_Task instructions_
Rewrite the listing from the line with "This screenshot has height=612, width=752." to the line with "coord(84,493)", replacing "review" with "comment" and leaving everything else as it is.

_Data for processing_
******

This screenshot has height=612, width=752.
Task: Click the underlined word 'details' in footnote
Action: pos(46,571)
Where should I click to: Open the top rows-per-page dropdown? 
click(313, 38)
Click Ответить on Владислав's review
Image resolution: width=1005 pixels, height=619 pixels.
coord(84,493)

******

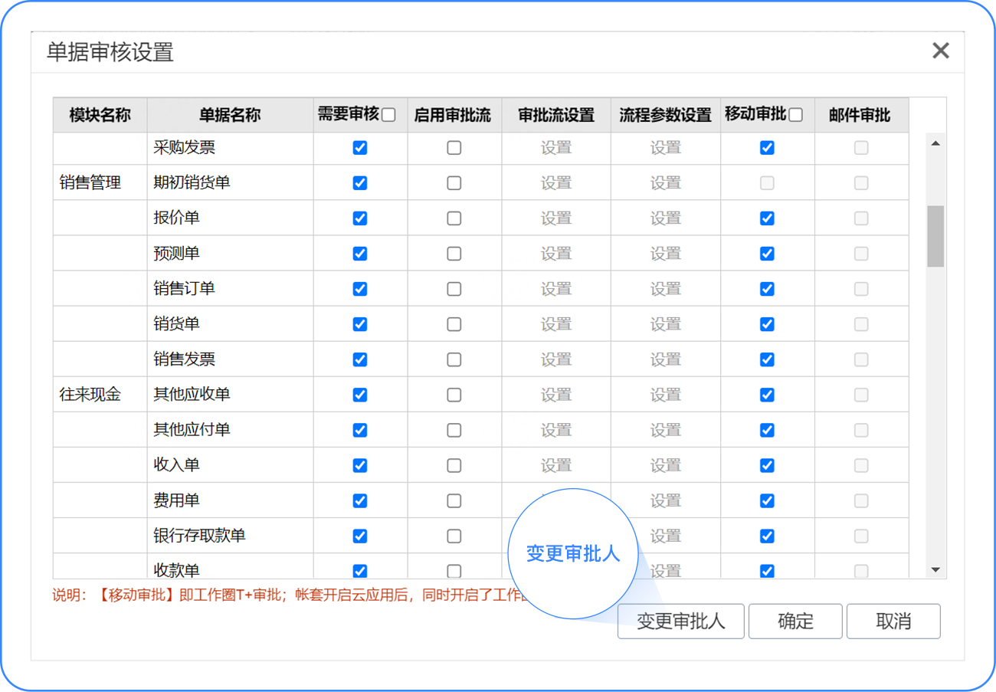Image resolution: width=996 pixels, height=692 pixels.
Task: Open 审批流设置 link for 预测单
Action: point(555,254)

******

_The result_
This screenshot has height=612, width=752.
Task: Click the underlined word 'details' in footnote
Action: pos(46,571)
Where should I click to: Open the top rows-per-page dropdown? 
click(313, 38)
Click Ответить on Владислав's comment
Image resolution: width=1005 pixels, height=619 pixels.
coord(84,493)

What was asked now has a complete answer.